8. How Crawlfix fits

Crawlfix is built around the diff. Every scan does two fetches of the same URL: a raw HTTP request, and a real Chromium render. The diff is the report. We surface the issues, the evidence (the literal raw and rendered values for the field that broke), a fix recipe, and an optional prompt that an AI coding agent can use to apply the fix.

We do not modify your code. The scanner is read-only. The output is a JSON report and a markdown plan. We integrate with Model Context Protocol so an AI coding agent in your editor can pull the report and act on it directly. Pricing is structured so the scanner is free for one URL, and full reports unlock with a one-time payment or subscription.

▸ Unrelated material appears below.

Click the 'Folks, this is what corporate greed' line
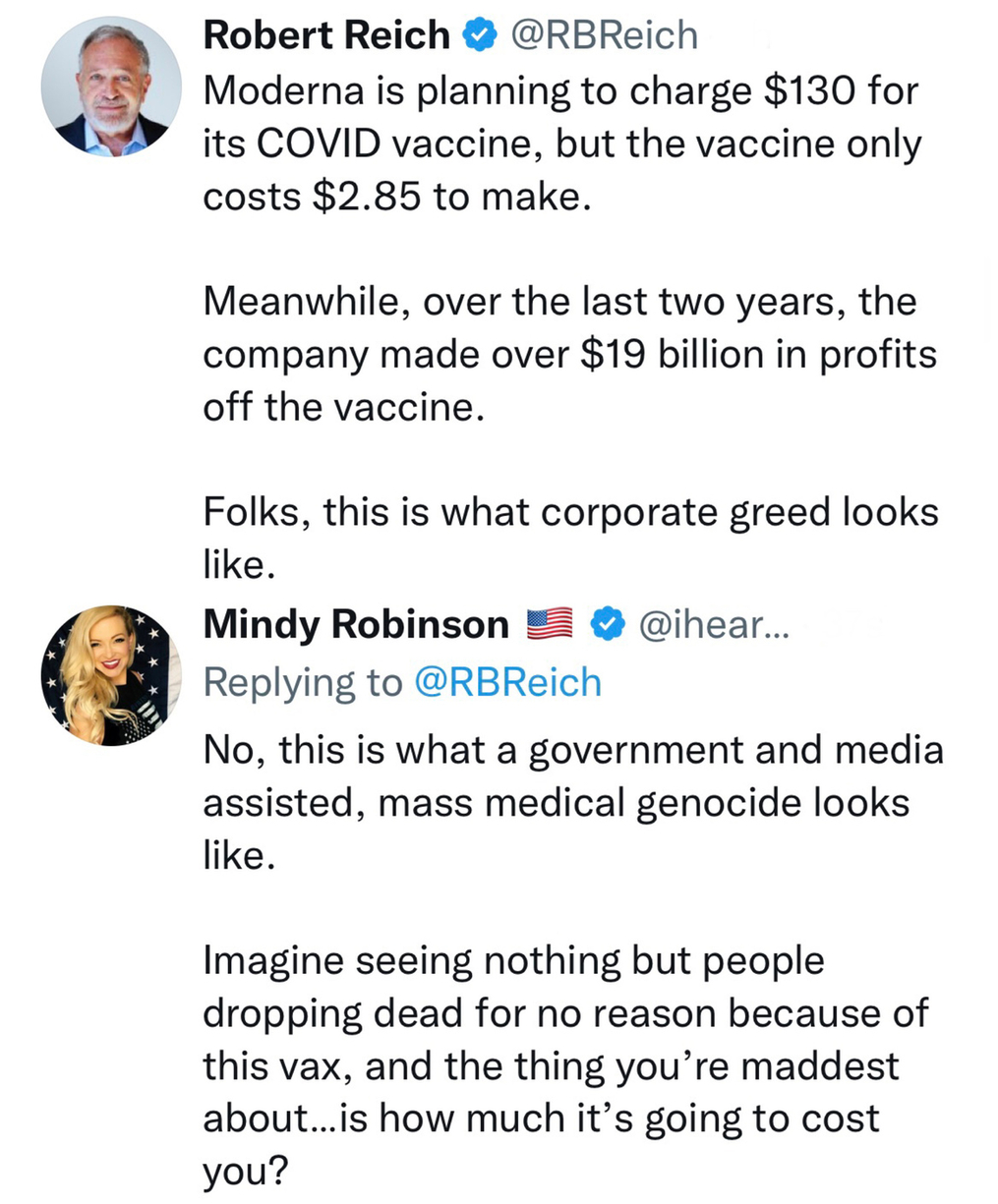The width and height of the screenshot is (998, 1204). [570, 512]
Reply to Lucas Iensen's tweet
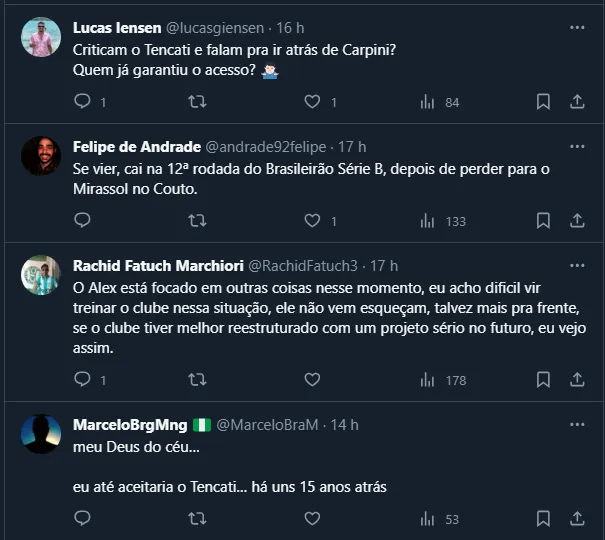 tap(83, 102)
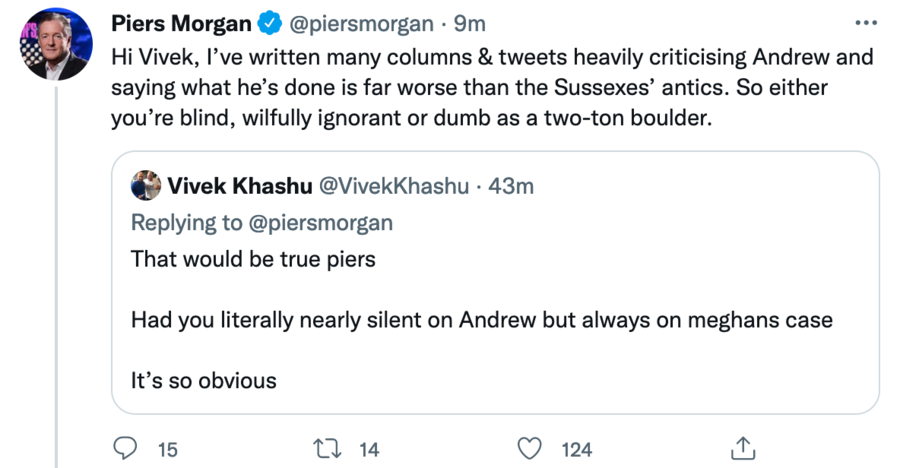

We are biased about the value of the diff. We are also right about it. The mechanism of two-pass indexing has not changed. The cost of getting the first pass wrong has only gone up as AI answer engines join the pool of systems crawling your site.

9. References

This paper draws on Google's published documentation on JavaScript indexing, mobile-first indexing, structured data, and AI Overviews; on industry research into answer-engine behavior from Senso, the HOTH, and others; and on patterns observed across scans run on Crawlfix during 2025 and 2026. Where the evidence is consensus rather than confirmed, we have flagged it. Where evidence conflicts, we have reported the conflict rather than pick a side.

If you want to go deeper, the Google documentation on rendering, the Search Central blog, and the Search Off the Record podcast cover most of the official guidance. For AI search, the Senso "How LLMs Choose Sources" series and Google's own AI Overviews developer docs are the most rigorous public sources we have found.